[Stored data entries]
━━━━━━━━━━━━━━━━

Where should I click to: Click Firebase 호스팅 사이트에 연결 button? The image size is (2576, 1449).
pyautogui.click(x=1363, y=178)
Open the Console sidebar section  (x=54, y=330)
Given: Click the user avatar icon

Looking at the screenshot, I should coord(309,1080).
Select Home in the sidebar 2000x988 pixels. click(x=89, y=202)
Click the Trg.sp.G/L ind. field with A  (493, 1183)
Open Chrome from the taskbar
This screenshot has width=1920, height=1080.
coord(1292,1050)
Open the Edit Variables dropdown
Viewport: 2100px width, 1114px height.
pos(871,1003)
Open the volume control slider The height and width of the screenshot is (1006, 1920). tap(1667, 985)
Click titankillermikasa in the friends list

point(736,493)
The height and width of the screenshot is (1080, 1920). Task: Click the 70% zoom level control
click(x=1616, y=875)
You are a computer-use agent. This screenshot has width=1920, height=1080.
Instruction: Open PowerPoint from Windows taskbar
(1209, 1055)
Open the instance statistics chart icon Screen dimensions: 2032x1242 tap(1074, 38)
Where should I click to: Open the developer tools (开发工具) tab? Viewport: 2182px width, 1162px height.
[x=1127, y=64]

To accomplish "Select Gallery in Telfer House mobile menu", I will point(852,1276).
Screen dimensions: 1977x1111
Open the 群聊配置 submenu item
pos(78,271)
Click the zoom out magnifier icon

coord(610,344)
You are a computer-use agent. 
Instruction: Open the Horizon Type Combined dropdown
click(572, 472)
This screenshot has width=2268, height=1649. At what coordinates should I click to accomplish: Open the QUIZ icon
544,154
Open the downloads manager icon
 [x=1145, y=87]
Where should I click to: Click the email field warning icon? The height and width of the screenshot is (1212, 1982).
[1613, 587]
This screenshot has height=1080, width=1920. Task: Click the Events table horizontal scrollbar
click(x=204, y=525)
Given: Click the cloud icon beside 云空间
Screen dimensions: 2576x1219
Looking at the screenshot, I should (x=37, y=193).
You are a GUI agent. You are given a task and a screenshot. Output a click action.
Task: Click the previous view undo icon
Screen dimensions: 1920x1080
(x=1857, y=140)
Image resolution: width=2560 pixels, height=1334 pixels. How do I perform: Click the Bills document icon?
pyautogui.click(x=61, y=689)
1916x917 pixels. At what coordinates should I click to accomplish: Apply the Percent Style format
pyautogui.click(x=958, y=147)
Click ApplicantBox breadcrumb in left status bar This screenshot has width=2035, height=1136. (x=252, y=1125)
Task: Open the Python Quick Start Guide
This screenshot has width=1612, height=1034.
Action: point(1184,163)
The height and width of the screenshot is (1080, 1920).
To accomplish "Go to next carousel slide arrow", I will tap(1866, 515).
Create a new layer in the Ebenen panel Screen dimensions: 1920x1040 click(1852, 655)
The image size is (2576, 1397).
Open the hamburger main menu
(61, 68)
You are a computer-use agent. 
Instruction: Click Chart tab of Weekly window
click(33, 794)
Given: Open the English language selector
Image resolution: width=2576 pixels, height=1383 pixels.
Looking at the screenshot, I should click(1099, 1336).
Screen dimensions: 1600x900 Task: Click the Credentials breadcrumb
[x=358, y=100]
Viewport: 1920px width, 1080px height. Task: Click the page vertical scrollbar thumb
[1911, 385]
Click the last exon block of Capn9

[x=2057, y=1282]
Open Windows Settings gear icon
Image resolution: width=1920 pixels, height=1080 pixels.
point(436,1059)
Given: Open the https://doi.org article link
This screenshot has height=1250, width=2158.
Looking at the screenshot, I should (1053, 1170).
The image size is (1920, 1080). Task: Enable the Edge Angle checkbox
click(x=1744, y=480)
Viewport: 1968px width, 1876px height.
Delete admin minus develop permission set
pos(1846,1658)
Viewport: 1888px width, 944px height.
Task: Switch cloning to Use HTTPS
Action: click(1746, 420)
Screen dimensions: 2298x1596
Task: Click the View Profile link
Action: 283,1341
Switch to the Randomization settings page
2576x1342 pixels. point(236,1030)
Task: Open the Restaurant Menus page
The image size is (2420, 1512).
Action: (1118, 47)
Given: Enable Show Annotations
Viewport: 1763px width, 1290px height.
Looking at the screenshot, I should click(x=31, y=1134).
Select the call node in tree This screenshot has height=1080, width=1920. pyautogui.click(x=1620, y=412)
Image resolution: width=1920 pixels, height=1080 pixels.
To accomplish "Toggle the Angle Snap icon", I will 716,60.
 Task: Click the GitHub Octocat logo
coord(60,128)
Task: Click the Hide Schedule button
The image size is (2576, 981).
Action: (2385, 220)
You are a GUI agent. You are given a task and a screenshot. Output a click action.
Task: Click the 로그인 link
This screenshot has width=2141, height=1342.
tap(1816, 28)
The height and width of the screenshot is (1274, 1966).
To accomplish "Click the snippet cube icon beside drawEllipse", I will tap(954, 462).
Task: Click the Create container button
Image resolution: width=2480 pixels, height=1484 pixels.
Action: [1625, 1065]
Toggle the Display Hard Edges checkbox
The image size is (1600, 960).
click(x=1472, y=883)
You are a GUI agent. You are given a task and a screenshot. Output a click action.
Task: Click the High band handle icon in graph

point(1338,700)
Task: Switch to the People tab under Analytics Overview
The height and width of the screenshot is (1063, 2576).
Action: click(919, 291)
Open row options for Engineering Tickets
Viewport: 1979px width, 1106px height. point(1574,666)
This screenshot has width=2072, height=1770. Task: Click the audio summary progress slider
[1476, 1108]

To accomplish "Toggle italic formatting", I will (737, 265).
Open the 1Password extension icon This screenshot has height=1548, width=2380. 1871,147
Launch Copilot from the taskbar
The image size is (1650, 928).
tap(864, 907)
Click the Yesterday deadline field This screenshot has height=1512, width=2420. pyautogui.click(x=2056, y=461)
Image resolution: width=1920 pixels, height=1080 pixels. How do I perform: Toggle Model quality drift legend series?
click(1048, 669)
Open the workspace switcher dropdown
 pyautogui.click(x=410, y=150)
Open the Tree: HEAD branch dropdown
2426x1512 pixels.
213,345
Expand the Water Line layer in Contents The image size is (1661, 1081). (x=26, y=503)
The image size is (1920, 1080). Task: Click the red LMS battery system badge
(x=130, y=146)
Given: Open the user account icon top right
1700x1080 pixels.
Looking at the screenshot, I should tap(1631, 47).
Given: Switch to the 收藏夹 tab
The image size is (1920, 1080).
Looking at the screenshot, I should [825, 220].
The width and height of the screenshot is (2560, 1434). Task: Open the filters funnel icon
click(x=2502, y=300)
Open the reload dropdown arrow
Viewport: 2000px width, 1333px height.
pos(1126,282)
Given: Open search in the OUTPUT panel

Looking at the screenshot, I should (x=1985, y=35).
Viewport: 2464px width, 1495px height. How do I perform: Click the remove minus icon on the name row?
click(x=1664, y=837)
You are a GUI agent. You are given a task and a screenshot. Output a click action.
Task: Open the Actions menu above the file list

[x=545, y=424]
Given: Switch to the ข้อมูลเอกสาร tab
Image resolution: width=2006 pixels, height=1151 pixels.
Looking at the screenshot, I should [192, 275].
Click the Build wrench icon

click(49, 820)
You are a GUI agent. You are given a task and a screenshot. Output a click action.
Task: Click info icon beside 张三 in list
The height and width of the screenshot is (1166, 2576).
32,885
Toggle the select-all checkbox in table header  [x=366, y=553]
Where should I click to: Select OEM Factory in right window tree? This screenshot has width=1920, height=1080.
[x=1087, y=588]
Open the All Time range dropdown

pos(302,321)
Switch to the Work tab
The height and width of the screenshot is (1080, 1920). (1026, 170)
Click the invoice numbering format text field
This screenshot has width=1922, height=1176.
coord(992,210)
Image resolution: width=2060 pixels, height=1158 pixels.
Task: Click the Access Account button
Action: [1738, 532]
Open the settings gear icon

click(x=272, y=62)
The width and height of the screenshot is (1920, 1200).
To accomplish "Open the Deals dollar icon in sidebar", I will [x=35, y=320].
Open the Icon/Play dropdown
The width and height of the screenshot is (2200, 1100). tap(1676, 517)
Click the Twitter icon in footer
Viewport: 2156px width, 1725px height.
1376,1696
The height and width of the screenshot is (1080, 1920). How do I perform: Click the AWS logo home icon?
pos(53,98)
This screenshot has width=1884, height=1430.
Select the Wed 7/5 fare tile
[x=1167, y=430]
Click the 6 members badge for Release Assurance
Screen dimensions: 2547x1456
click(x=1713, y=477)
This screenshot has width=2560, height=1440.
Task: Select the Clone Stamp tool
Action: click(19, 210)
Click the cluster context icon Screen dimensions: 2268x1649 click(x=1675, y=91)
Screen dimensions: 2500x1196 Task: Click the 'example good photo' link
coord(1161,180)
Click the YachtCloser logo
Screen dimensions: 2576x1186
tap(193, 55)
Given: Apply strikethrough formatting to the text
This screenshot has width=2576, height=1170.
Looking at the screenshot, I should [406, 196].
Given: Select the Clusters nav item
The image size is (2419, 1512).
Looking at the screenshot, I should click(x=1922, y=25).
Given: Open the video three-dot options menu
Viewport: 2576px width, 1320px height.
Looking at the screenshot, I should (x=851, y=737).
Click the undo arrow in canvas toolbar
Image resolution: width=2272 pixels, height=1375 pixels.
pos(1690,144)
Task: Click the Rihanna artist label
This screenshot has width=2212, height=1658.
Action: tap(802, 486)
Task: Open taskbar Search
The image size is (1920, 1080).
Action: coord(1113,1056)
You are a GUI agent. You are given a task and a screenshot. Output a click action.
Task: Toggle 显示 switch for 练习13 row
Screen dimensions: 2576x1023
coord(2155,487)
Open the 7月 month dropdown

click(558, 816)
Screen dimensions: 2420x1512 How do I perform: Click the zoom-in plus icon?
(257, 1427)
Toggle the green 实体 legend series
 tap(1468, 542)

━━━━━━━━━━━━━━━━

> **About this task**
The word "will" appears on some lines of the data above; count those lines and return only the number.

> **Solution to the exercise**
6